Bug 72863 - Weston-simple-egl fullscreening causes client application flicker
Summary: Weston-simple-egl fullscreening causes client application flicker
Status: VERIFIED WONTFIX
Alias: None
Product: Mesa
Classification: Unclassified
Component: EGL/Wayland (show other bugs)
Version: 10.0
Hardware: Other All
: medium normal
Assignee: Wayland bug list
QA Contact: mesa-dev
URL:
Whiteboard:
Keywords:
Depends on:
Blocks:
 
Reported: 2013-12-19 06:07 UTC by Anu Reddy
Modified: 2014-03-20 22:04 UTC (History)
0 users

See Also:
i915 platform:
i915 features:


Attachments

Description Anu Reddy 2013-12-19 06:07:29 UTC
Steps:
1.	Launch Weston
2.	Launch Weston terminal : weston-terminal
3.	Execute simple egl : Weston-simple-egl
4.	Press <f11> key to enable weston-simple-egl fullscreen mode. 

Look for spinning RGB triangle flicker. Simple-egl does not render smoothly on fullscreen mode. Switch to unfullscreen mode using <f11>. Client window does not flicker. RGB triangle spins smoothly.


Environment :

Kernel:3.9.5-301.fc19.x86_64
wayland (HEAD) 1.3.91-0-g01bde63
drm (HEAD) libdrm-2.4.50-0-g4c5de72
mesa (HEAD) remotes/origin/10.0-0-g6f7da01
libva (HEAD) libva-1.2.1-0-g88ed1eb
intel-driver (HEAD) 1.2.1-0-g8f306e3
weston (HEAD) remotes/origin/master-0-gdf42a80
efl (HEAD) remotes/origin/efl-1.8-0-g90c2320
elementary (HEAD) remotes/origin/elementary-1.8-0-ge077db6
wayland-fits (HEAD) remotes/origin/HEAD-0-gcd75d94
Comment 1 U. Artie Eoff 2013-12-19 15:17:54 UTC
Were you able to capture this issue in a video capture?

I also wanted to note that when I saw this happening, it does not appear to have any relation to bug 72854 as one might initially conclude from the description.  The triangle flickering was quite severe and continuous, IIRC.
Comment 2 U. Artie Eoff 2013-12-19 20:39:35 UTC
This issue is not observed with mesa (master) heads/master-0-ga9bf599 (eglSwapInterval 0 or 1).  Only occurs with mesa <= 10.0.x.

When I activate video capture (wcap or libva), the issue disappears also.
Comment 3 U. Artie Eoff 2014-01-08 20:15:07 UTC
Using -s command line option makes this issue disappear, too... that is, 16 bpp EGL config makes it go away.
Comment 4 U. Artie Eoff 2014-01-09 16:23:14 UTC
Only happens when using composite bypass.
Comment 5 Neil Roberts 2014-01-17 17:24:53 UTC
I think I understand why this is happening. The client is sitting in a loop doing two things: rendering and then swapping the buffers. For the sake of this explanation the only thing we care about in the rendering part is that it calls get_back_bo to get a new back buffer. While swapping it does two important things: it waits for a frame callback and attaches a buffer. After the client attaches a buffer the compositor will go off and asynchronously do a render. The render doesn't have any effect on the client until it waits for the frame callback where it might receive a buffer release event so for the sake of argument we can imagine the rendering only happens during the wait. 
Mesa 10.0 has slots for three buffers which we will call 1, 2 and 3. These are created on demand but for the example we can imagine they always exist. The lifecycle of the buffers is like this:

At first all of the buffers are available to the client.

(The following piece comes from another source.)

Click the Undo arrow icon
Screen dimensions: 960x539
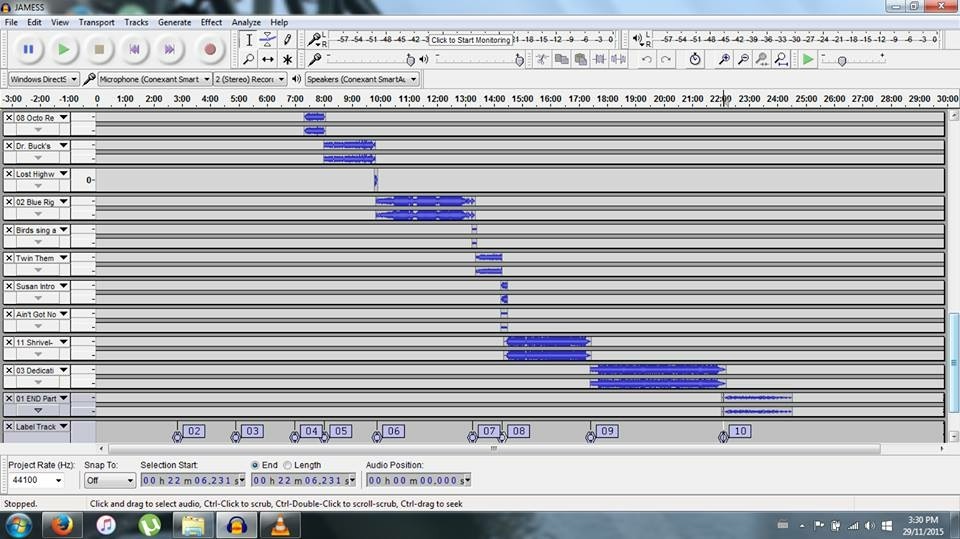pos(647,59)
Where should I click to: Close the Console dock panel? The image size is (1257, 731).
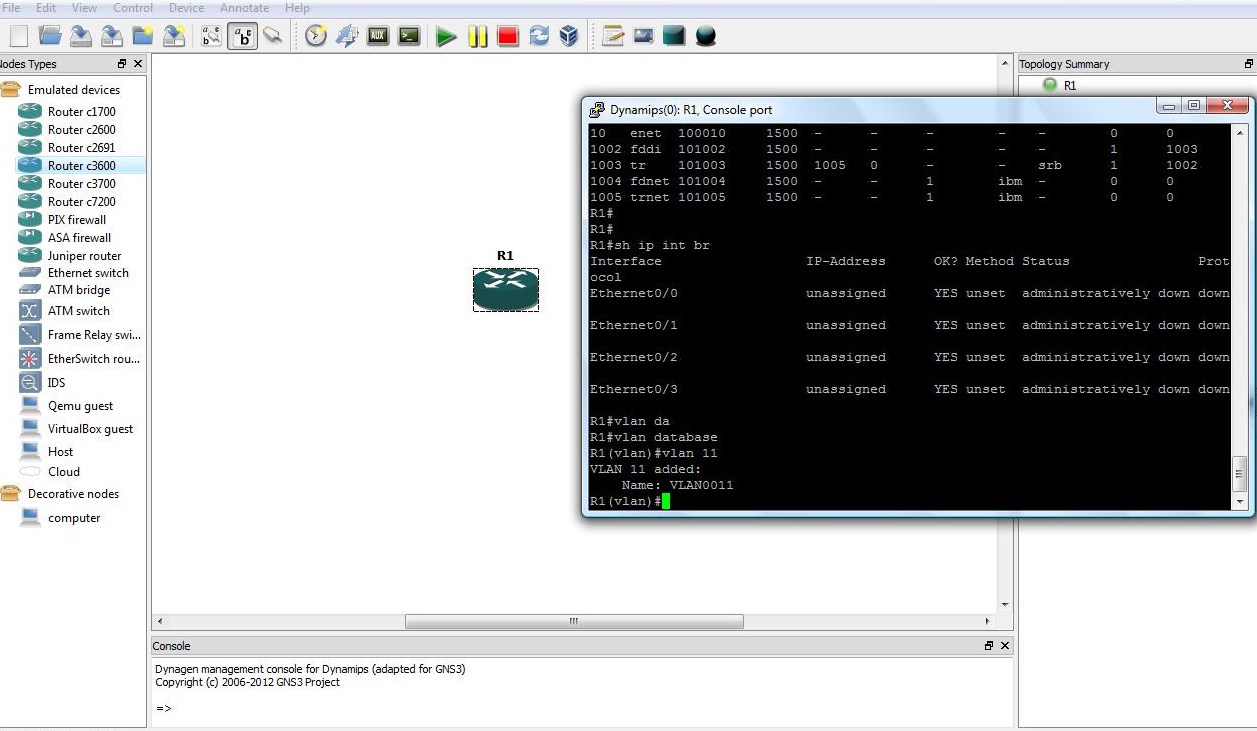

 *Client side*         *Compositor side*
  Free: 1 2 3           Attached to surface:
  Rendering:            Next scanout:
                        current scanout:

== get_back_bo:

The client will start rendering its first frame and call get_back_bo to grab the first free buffer.

 *Client side*         *Compositor side*
  Free: 2 3             Attached to surface:
  Rendering: 1          Next scanout:
                        current scanout:

== wait:

Before swapping, the client will wait for a frame callback. There hasn't been a frame yet so this does nothing.

 *Client side*         *Compositor side*
  Free: 2 3             Attached to surface:
  Rendering: 1          Next scanout:
                        current scanout:

== attach:

The client will then attach the buffer it rendered to and the compositor will go off and do a render itself. The compositor was previously sitting idle so it will do this render immediately without waiting for a page flip.

 *Client side*         *Compositor side*
  Free: 2 3             Attached to surface: 1
  Rendering:            Next scanout:
                        current scanout:

== get_back_bo:

The client will now grab another buffer to start rendering the second frame.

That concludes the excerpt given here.